3) They Like to Work With Their Hands

This goes along with being smarter than the average bear. After studying several polar bears in eight zoos in the British Isles, Alison Ames found that the captive bears regularly manipulated objects in their environment with a dexterity far beyond expectation. Not only is this an indicator of high intelligence, it also means that bears have significant behavioral and psychological needs while living in captivity. “Day-to-day husbandry routines should be modified in such a way that bears have a steady supply of movable objects,” Ames concluded in her paper on the subject, in order to keep them mentally stable.

2) They’re Extremely Tough

As the top marine predator in the Arctic ecosystem, the polar bear is not to be messed with. They have strong, powerful arms and their paws are webbed, making them great swimmers. The “old man in a fur cloak” can cover up to 2,485 miles during a migration and can swim 62 miles through the water if necessary. They have also been clocked sprinting at speeds of 31 mph.

With some adult males topping out at over 1,300 pounds and measuring almost nine feet in length, polar bears are not only the largest species of bear, they’re also the largest carnivore on the planet. And, yes, they can be very dangerous to humans. It has been said that “polar bears are the only animal to actively hunt humans,” though in actuality any large predator will hunt humans if hungry and/or desperate enough.

Their fuzziness and penchant for hawking sugary cola aside, polar bears are wild animals and deserve the same respect afforded to lions, crocodiles and hippos: If you’re in their territory, you are a potential menu item.

1) They’re in Trouble

Last summer, professional science denier and amateur snowball thrower Senator James Inhofe (R-OK) said polar bears are doing just fine. “There is a problem with polar bears right now: It’s overpopulation,” he told the Heartland Institute. “If you look at the alarmists, [they say] the polar bears are disappearing. Well, that’s not quite true.”

Senator Jim Inhofe (R-OK). This man does not understand polar bears. (Photo Credit: Gage Skidmore / Flickr)

Senator Jim Inhofe (R-OK). This man does not understand polar bears. (Photo Credit: Gage Skidmore)

Unfortunately, the honorable Senator from Oklahoma isn’t quite up to date with the latest polar bear facts. Between 2001 and 2010, the polar bear population in the southern Beaufort Sea dropped 40 percent. But giving Inhofe the benefit of the doubt, there are 18 other known polar bear populations that we have limited data for. According to National Geographic, half of those bears live in such remote locations that they’re difficult to study (or even obtain funding to study). Of the nine populations we do have data for, four of them are decreasing, five are stable and one located in Canada’s M’Clintock Channel is actually increasing.

However, the International Union for the Conservation of Nature (IUCN) has stated that the species as a whole is on the decline, and it’s because of climate change.

The National Oceanic and Atmospheric Administration has reported that the Arctic is warming twice as fast as the rest of the planet, and that’s destroying the territory where polar bears have historically hunted for food. IUCN considers the loss of Arctic sea ice “the most serious threat to Polar Bears throughout their circumpolar range.” 

Polar bear underwater. (Photo via YouTube screenshot)

Polar bear underwater. (Photo via YouTube screenshot)

Multiple studies warn of the disappearance of Arctic ice, but perhaps none puts it in starker terms than a 2014 paper published in the journal PLOS One: “Under business-as-usual climate projections, polar bears may face starvation and reproductive failure across the entire [Canadian Arctic] Archipelago by the year 2100.”

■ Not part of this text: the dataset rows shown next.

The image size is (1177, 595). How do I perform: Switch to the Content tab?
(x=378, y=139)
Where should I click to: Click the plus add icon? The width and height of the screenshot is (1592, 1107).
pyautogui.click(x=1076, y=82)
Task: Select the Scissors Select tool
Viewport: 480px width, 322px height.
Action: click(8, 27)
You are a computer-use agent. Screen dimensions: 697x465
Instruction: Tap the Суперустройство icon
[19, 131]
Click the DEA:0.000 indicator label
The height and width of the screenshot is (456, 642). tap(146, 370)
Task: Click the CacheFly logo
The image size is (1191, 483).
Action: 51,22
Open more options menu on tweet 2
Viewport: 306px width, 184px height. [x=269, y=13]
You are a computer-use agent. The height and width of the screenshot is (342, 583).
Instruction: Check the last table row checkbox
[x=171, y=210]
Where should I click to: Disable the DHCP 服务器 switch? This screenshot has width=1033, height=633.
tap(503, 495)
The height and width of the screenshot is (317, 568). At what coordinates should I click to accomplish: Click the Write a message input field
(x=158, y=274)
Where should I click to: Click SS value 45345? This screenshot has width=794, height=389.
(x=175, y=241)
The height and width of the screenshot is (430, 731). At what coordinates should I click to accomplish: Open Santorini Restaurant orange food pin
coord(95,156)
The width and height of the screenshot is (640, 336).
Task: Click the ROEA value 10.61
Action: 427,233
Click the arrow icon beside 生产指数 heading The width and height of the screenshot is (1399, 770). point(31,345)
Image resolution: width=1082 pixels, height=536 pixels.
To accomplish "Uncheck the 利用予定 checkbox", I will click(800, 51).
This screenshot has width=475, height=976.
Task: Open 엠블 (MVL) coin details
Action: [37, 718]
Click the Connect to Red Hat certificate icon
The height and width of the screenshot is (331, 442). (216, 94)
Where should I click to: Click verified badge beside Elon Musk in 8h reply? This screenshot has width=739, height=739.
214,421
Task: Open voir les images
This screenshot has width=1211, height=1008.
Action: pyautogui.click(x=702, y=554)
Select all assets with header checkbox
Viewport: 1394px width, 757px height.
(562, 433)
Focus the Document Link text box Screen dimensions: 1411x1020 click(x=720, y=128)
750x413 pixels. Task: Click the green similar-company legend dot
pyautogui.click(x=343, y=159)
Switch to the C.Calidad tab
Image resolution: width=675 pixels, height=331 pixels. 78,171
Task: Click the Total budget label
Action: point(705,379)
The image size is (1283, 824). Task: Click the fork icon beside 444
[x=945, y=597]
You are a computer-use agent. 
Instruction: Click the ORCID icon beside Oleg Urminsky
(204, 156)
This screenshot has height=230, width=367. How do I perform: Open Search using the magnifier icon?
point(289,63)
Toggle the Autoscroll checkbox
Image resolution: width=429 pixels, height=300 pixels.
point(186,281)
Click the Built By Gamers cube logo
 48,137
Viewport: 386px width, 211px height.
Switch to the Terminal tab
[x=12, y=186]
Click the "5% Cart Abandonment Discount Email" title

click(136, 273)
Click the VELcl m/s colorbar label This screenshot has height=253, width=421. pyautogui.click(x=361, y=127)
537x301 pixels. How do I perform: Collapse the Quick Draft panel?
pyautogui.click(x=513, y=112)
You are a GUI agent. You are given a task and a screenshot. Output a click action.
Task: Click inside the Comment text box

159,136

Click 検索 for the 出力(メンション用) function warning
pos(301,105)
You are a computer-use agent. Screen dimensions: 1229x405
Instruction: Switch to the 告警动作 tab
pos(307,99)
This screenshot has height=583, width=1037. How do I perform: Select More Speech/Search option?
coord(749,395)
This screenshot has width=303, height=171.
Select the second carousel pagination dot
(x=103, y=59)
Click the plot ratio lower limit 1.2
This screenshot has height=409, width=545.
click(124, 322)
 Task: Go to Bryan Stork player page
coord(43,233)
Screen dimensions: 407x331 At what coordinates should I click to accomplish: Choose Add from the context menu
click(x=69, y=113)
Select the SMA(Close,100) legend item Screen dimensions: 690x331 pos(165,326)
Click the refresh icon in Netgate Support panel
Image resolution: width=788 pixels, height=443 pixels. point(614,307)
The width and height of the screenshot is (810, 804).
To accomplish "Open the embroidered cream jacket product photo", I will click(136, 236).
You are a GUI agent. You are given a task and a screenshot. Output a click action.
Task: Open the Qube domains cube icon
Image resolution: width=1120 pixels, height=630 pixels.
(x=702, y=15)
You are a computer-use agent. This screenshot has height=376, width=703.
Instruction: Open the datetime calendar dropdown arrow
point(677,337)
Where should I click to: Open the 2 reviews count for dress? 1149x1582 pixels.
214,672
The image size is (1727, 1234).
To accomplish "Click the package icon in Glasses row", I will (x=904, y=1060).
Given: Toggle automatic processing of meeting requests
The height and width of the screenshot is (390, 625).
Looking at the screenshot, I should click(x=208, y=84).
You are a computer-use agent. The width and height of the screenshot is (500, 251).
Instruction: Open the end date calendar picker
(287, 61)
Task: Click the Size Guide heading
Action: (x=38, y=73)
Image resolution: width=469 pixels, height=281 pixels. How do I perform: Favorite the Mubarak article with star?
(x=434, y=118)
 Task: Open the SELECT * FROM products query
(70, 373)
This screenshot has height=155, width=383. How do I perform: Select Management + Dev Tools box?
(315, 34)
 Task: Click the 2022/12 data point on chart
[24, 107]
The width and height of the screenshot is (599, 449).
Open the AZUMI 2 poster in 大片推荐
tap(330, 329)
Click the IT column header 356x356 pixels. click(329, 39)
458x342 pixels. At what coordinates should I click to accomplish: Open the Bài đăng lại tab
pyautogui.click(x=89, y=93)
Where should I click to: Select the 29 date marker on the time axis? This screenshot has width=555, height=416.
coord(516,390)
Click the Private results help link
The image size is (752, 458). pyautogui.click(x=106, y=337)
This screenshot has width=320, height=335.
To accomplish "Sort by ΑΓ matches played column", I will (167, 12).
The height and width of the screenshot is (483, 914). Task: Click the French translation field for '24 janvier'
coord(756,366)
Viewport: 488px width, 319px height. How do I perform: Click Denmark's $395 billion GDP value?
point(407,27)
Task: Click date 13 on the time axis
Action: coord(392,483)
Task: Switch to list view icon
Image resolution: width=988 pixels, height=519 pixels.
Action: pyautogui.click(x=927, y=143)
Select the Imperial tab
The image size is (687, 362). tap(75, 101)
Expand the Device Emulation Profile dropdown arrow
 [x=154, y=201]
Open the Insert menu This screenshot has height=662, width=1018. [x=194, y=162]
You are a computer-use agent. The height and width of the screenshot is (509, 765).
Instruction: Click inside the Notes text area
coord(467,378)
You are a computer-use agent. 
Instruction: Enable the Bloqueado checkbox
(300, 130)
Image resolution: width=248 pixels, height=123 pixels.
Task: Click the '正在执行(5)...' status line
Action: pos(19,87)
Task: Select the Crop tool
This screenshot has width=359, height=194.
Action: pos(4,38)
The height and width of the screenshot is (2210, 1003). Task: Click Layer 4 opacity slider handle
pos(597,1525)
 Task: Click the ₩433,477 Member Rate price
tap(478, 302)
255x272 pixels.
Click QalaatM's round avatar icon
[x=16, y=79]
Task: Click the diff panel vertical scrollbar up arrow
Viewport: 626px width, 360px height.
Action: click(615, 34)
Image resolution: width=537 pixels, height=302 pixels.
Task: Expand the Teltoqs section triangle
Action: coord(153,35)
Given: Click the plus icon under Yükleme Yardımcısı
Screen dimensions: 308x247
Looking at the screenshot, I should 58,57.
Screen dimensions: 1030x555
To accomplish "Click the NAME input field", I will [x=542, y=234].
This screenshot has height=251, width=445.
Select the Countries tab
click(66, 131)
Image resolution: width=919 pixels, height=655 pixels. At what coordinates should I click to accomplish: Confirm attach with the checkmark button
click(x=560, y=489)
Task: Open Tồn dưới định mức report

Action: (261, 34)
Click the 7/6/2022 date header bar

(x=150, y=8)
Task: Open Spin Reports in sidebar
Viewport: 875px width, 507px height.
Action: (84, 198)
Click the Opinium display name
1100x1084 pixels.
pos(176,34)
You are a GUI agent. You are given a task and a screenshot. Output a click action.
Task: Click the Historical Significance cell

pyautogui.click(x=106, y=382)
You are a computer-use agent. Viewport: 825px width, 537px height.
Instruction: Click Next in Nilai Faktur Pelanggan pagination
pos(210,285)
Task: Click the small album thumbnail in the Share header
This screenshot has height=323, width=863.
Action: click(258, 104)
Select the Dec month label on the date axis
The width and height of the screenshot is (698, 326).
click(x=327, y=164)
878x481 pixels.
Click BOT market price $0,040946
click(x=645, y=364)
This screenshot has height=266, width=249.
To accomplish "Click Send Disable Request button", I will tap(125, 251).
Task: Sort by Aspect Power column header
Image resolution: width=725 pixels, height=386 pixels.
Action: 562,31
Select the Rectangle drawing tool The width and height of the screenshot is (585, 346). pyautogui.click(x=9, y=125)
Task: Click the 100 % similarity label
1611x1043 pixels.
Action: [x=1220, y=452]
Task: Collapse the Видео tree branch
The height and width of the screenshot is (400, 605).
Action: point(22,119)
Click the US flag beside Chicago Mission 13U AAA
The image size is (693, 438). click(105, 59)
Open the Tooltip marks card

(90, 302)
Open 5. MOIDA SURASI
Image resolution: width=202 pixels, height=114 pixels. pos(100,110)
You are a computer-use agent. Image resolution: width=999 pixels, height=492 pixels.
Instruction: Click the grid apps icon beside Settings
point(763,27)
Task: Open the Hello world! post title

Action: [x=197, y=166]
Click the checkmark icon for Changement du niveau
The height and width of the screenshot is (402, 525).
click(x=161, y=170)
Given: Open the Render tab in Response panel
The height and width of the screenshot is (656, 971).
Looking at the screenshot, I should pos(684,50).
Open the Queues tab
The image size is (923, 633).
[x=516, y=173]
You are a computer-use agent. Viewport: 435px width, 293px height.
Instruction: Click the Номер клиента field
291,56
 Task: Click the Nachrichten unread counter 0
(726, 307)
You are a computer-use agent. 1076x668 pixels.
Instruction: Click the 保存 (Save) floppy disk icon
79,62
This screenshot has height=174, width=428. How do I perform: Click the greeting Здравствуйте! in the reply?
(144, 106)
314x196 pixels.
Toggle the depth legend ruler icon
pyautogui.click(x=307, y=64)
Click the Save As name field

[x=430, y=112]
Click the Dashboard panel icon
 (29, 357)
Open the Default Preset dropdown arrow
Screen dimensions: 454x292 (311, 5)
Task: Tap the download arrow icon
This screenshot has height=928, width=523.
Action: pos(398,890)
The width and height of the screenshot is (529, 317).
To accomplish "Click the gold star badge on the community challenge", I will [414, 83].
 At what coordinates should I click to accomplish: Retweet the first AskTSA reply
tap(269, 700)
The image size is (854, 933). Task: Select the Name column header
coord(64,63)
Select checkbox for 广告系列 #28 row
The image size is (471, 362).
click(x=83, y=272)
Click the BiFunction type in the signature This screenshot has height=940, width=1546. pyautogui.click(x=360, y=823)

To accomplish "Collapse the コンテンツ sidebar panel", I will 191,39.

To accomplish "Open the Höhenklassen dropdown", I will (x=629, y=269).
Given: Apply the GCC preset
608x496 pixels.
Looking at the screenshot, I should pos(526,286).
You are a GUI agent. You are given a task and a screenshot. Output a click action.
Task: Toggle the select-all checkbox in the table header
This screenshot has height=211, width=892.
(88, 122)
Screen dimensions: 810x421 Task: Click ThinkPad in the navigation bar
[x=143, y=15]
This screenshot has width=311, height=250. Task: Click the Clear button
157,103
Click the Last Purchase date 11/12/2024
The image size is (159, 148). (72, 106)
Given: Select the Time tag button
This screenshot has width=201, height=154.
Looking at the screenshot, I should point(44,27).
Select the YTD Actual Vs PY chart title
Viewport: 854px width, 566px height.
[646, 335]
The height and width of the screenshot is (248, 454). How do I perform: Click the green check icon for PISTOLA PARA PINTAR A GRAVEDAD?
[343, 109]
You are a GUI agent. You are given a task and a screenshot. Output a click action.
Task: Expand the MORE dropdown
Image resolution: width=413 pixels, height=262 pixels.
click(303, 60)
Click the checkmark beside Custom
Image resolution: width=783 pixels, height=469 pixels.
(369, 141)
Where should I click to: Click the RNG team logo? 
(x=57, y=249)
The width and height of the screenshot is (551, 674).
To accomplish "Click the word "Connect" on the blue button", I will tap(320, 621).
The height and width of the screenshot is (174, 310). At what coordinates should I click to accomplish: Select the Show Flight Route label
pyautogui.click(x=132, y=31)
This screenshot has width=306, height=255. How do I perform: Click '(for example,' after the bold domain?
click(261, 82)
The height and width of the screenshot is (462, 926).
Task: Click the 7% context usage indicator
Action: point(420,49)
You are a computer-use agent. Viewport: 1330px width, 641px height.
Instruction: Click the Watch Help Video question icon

Overall sea ice loss for the planet is equivalent to about 13,500 square miles per year from 1979 to 2013. With their habitat literally disappearing beneath their feet, polar bears are being forced to search and swim over farther distances for their food. Many are dying in the process.

This is a problem that can only be solved one way: Polar bears cannot migrate someplace colder, so global warming needs to be stopped. That requires active curtailment of carbon emissions and a switch to cleaner fuels and more sustainable economic practices. It’s not an easy solution, but it is a simple one.